India’s overwhelming dependence on the American arms industry is in itself an investment the Americans would want to jealously guard in the subcontinent. Any aggressive moves towards India would mean armed American intervention against the Chinese – renewing the old state of affairs that had existed during the Korean and Vietnam Wars. India has shown to the world the one thing it seems to have mastered in all this – its international nuisance potential. Whether we like it or not, we mobilized international opinion against China, fuelling further their perennial paranoia of capitalist encirclement. The only friends China has are Pakistan and Sri Lanka – 2 friends who have proven to be liabilities more than assets considering their inability to give India any kind of direct military trouble.

Russia’s ominous silence in the entirety of the Doklam crisis only showcases that even China ’s new best friends are not in a position to support them.

So in a way, the temporary thaw on India’s eastern front is largely because of China losing control of North Korean aggression.
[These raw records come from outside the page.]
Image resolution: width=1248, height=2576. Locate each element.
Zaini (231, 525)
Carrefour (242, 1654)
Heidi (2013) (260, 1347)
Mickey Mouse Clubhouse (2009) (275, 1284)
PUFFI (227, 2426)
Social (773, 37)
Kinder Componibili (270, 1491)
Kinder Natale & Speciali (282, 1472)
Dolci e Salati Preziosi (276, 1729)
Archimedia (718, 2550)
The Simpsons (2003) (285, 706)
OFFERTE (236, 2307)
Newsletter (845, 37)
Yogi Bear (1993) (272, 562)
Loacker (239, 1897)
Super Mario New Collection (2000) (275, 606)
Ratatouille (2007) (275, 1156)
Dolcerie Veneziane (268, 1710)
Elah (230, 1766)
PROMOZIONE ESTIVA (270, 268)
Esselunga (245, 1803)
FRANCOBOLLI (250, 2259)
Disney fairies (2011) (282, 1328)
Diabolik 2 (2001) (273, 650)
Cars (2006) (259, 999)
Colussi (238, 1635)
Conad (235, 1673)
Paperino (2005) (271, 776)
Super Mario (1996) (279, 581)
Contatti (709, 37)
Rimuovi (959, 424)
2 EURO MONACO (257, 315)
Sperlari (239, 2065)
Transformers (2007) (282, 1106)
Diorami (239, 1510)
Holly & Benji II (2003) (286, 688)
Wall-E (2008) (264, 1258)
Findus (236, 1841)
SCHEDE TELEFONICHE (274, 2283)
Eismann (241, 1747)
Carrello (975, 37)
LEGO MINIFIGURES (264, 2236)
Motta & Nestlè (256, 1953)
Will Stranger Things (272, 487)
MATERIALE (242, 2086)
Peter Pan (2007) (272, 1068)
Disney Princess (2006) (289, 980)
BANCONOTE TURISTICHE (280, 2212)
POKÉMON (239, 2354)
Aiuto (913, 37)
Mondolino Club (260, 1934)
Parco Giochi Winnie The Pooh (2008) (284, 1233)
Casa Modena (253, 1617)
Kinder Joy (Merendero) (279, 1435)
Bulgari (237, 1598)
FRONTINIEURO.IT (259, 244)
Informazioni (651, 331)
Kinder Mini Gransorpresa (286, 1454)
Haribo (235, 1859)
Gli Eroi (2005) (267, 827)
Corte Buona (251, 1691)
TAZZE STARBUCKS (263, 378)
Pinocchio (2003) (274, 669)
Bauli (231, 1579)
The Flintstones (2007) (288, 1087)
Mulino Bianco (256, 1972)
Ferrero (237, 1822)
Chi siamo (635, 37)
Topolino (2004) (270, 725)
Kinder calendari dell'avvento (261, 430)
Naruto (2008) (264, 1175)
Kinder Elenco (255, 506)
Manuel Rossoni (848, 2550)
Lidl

If anything, India would do well to learn that the only way to go forward is by following the Chinese example of an indigenous military-based industrial build up which might take years to achieve but nevertheless has to be achieved. We cannot be relying on the circumstantial kindness of the universe to thaw down our conflicts, as this time, it is North Korea’s actions that seem to have thawed the Doklam situation.

However, tomorrow, if there is no North Korean aggression to put China in a 2-front situation, China can have its war with India and considering the doddering US economy, we will not have allies either. In all this mutually assured destruction between India and China, the real victor would be Russia who now has gained a free hand in Syria and Ukraine thanks to the diversion of world attention to China. While China stands as an example of indigenously built self-sufficient military muscle, Russia stands as an example of the only nation that has understood the method to break and frustrate the USA’s century long policy of encirclement – something that military heavyweights like Nazi Germany and the Soviet Union failed at. If India does not take this as a chance to learn something new, India might find it difficult to exist in the generation to come.